[START OF Dataset]

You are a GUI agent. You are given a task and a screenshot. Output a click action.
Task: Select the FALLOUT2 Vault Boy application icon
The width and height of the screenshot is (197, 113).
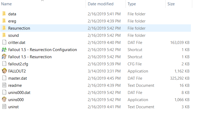click(x=4, y=71)
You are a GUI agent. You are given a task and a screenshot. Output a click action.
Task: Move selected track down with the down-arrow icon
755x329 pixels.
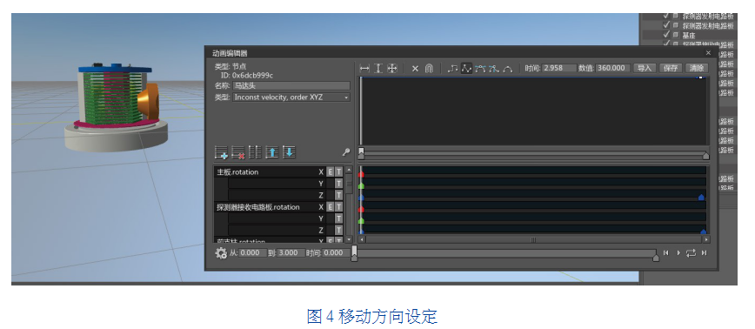coord(289,152)

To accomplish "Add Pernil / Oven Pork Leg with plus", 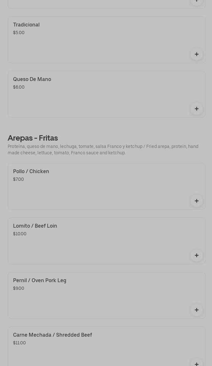I will [196, 310].
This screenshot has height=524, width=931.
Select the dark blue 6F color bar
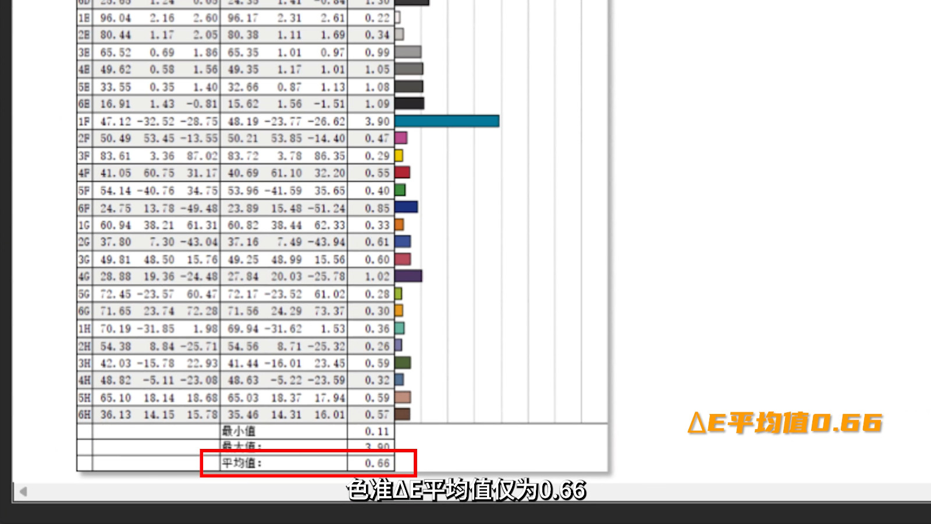[x=406, y=207]
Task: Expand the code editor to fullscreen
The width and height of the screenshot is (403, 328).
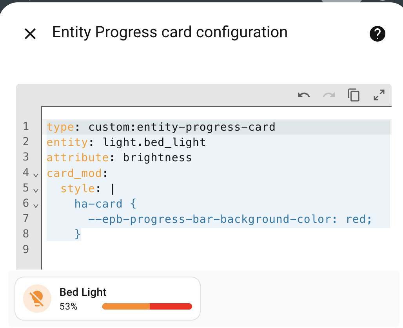Action: (x=379, y=95)
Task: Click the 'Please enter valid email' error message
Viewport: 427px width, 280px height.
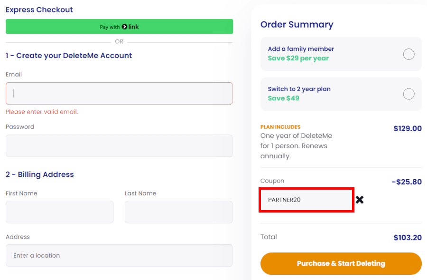Action: pyautogui.click(x=42, y=112)
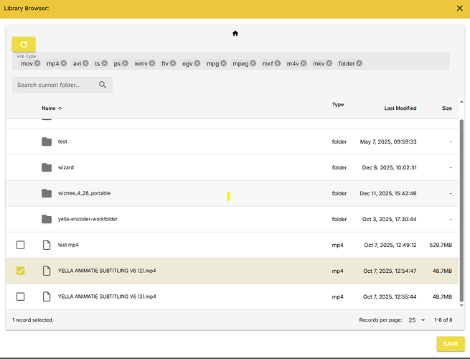Uncheck YELLA ANIMATIE SUBTITLING V6 (2).mp4

(x=20, y=271)
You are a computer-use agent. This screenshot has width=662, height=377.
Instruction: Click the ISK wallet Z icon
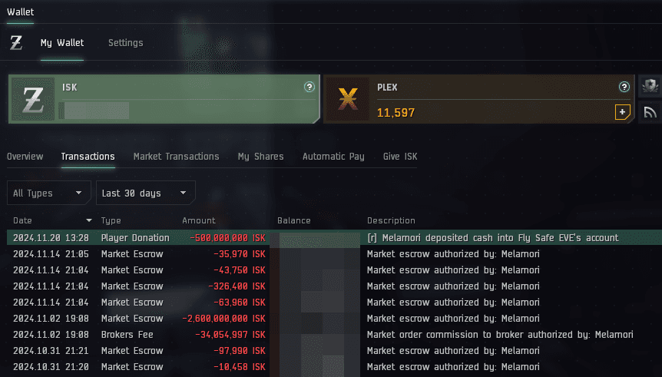coord(33,100)
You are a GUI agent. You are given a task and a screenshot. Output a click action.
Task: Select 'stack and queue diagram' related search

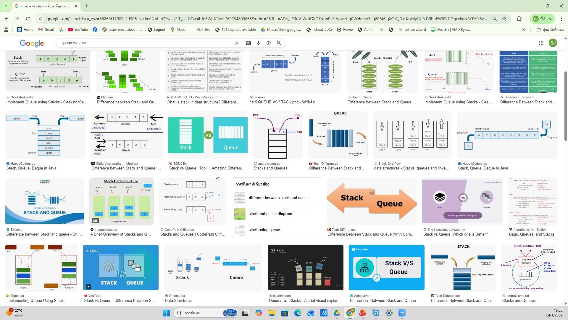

[END OF Dataset]

What is needed - Starting at the beginning of the material and going on through the line with "coord(289,152)", reproduce those lines with their requests, multiplying each coordinate in the answers by 1.8 and rounding to whole numbers, with halves rounded up. Omit the pictures.

Written response -
You are a GUI agent. You are given a task and a screenshot. Output a click action.
Task: Select the FALLOUT2 Vault Boy application icon
The width and height of the screenshot is (197, 113).
click(x=7, y=128)
You are a GUI agent. You are given a task and a screenshot. Output a click action.
Task: Move selected track down with the down-arrow icon
755x329 pixels.
coord(520,274)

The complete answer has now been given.